We had our angry little fire cracker, over on my blog we call my oldest boy Stig. He did not like being told what to do. We soon came to understand that waiving his hands vigorously in front of his face, when asking him to do something, meant “You’ve got no chance; I’d rather kick, punch, bite and scream than follow your instructions”. His emotions spilled out of him from the day he arrived.
Then there was the quiet but sometimes funny little one. He’s the one we call Tink. He smiled, said yes and watched more television than was probably appropriate, as my husband and I continuously battled his older brother. He was on lock down, no emotions were going to seep from him, in our first five years together I can count the times I saw him cry real tears on my two hands. He’d fall, he’d bang, nothing, hospital, nothing, hospital again no tears. Yes we’d have tantrum tears but not those real ones that come from pain and heartache. He’d smile be funny and watch television.

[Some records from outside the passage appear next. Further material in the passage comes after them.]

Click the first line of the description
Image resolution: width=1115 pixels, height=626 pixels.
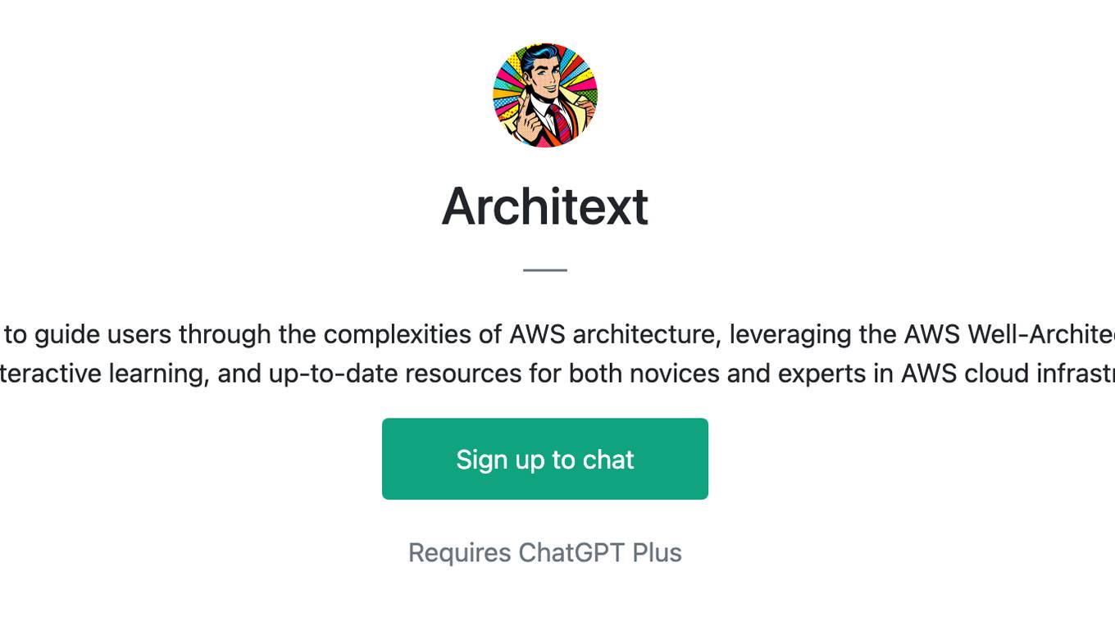[x=558, y=334]
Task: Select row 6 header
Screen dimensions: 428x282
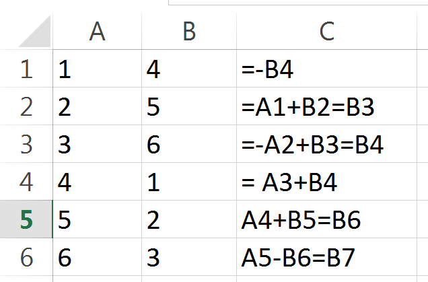Action: [x=26, y=258]
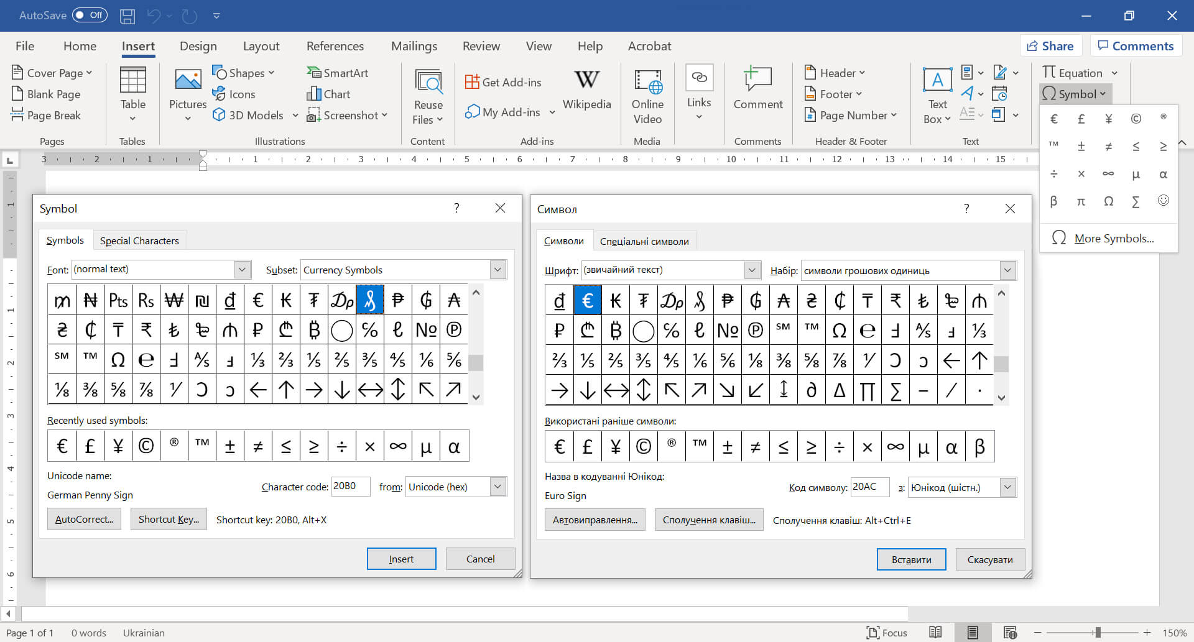
Task: Open the Pictures insert tool
Action: click(x=188, y=81)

So here we are, coming up to eight years together. Hey, who’s still counting? Seems odd now that we even think about the number, we are a family as a family should be. Nothing will part us and I’d do anything for them. That’s how I feel today any way.
To be honest it’s not always been like that, there have been days where I’ve wondered if we did the right thing. There have been days where one or other of them has pushed me to the point where I wish I’d never met them. You see with adoption you can have those thoughts. As it is their prerogative in anger to assure me that “YOU ARE NOT MY MOTHER”.
We’ve had to deal with a lot more than we ever expected or were prepared for eight years ago. In those years more and more research has been done on how the brain of a child which has suffered neglect and abuse is affected (Google early life trauma or attachment disorder if you are interested).
The journey we, and more importantly, each of my children has made is huge.
At ten Stig is tall and almost proud, I say almost because that level of confidence is still slightly unimaginable for a boy who at three could not look at himself in the mirror. The shame and suffering that reflection once gave him is replaced by a smile of knowing he belongs and is loved.
At nine Tink is still finding his feet. After years of not wanting to reveal his feeling he’s finally finding his voice and it’s not always a pleasant or an appropriate one, think lots of swearing and telling teachers to “boil your head”. However it is all progress that will lead him to making his way in the world and also shows that finally he feels comfortable enough in our arms to do so.
It has been a hellish journey at times (Let me tell you about the time my son punched me repeatedly on a busy train and told me to “f**K off), with little support from those that should have been there for us (Local Authority). We have created a lot of what we have needed ourselves and blogging, twitter and the community I have found there have been invaluable. Also family have been our rocks, those that have been there have really been there.
It’s been unimaginable, we’ve journeyed with two of the most complex and amazing character I’ve ever met and it’s been a privilege. A privilege to guiding them and showing them the path that leads to a more hopeful life. I really love my boys.